Haiti’s last elected senators have officially left office, raising fears for the future of democracy in an impoverished, crime-ravaged state that has not managed to hold a vote since 2016.
With not a single elected official left on the national stage as of Tuesday, and gangs running amok across the country, Haiti’s very future looked uncertain 18 months after its last president was assassinated.
It has been a gradual process: The legislative branch effectively ceased to function in January 2020, when all lower house deputies and two-thirds of the Haitian National Assembly’s upper chamber left their posts without successors to replace them.
Photo: Reuters
“You can barely call it a democracy any more,” lawyer Samuel Madistin said. “And this comes at a time when the state is losing control of the majority of its territory, 60 percent of it, to armed gangs.”
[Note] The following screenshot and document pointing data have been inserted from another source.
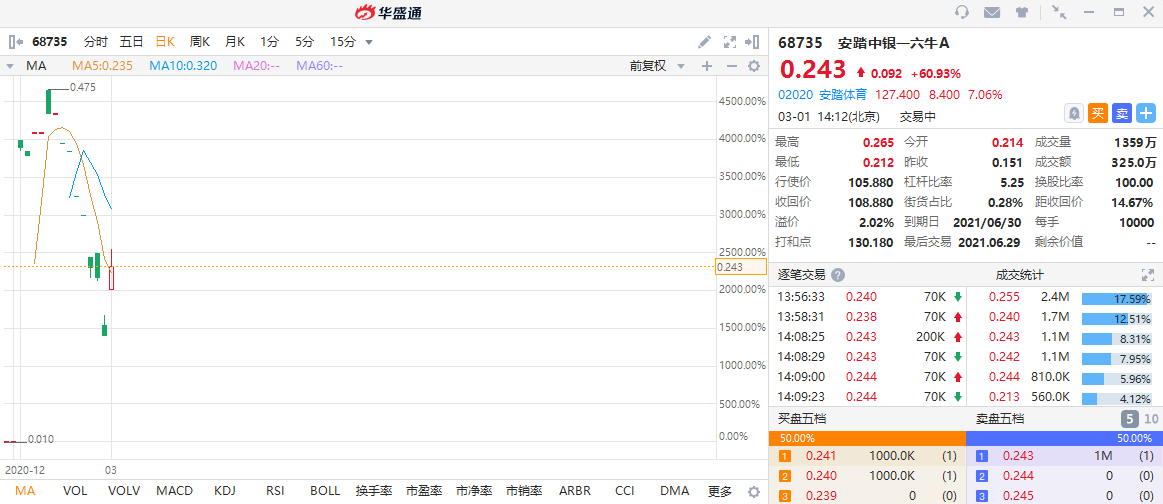Click the pencil drawing tool icon

tap(704, 42)
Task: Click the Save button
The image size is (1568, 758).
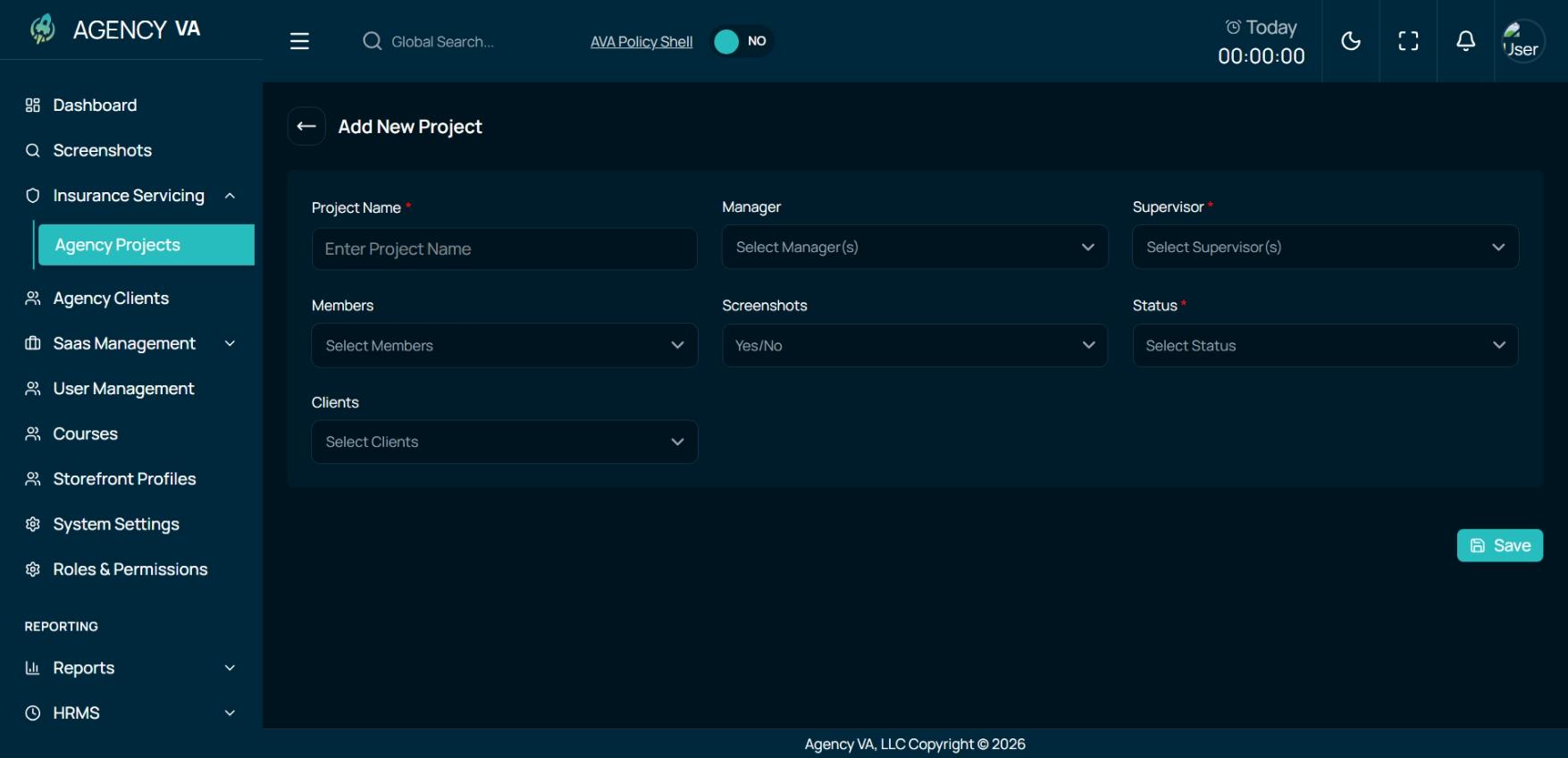Action: pos(1500,545)
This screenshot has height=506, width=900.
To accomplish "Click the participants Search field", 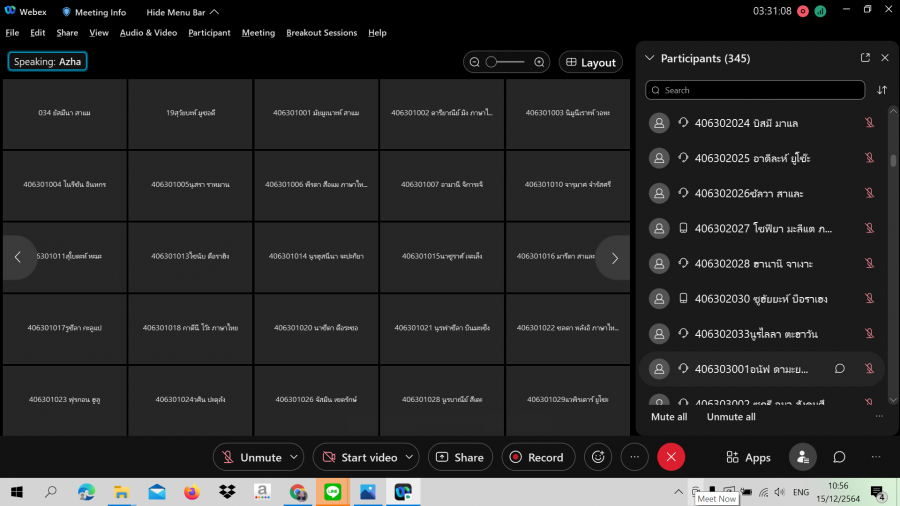I will tap(755, 90).
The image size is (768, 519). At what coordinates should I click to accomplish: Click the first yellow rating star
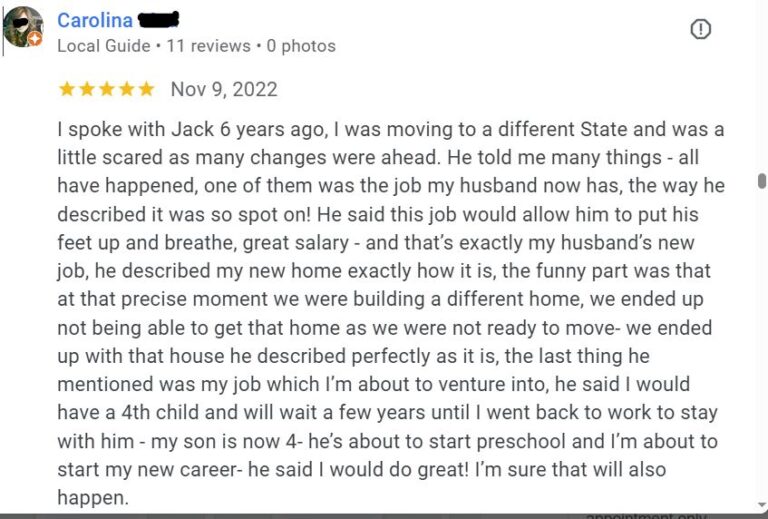point(67,89)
For Madistin, Haiti “is a state which, in practical terms, no longer exists.”
The assassination of former Haitian president Jovenel Moise by an armed commando squad in his private residence in July 2021 only amplified the deep political crisis in which the country was already mired because of the paralysis of public institutions.
Currently, it is Haitian Prime Minister Ariel Henry who helms the country, but having been appointed rather than elected, just 48 hours before the president’s murder, his legitimacy is widely questioned.
Madistin believes the PHTK, the party once led by Moise, deliberately stalled on organizing elections in the country, out of self-interest.
However, he said: “The failure is also that of the international community and the United Nations, whose mission was to stabilize the country politically.”
After 13 years of the UN Minustah mission, which deployed up to 9,000 peacekeepers and more than 4,000 international police officers from 2004 to 2017, the UN has scaled down its presence in Haiti.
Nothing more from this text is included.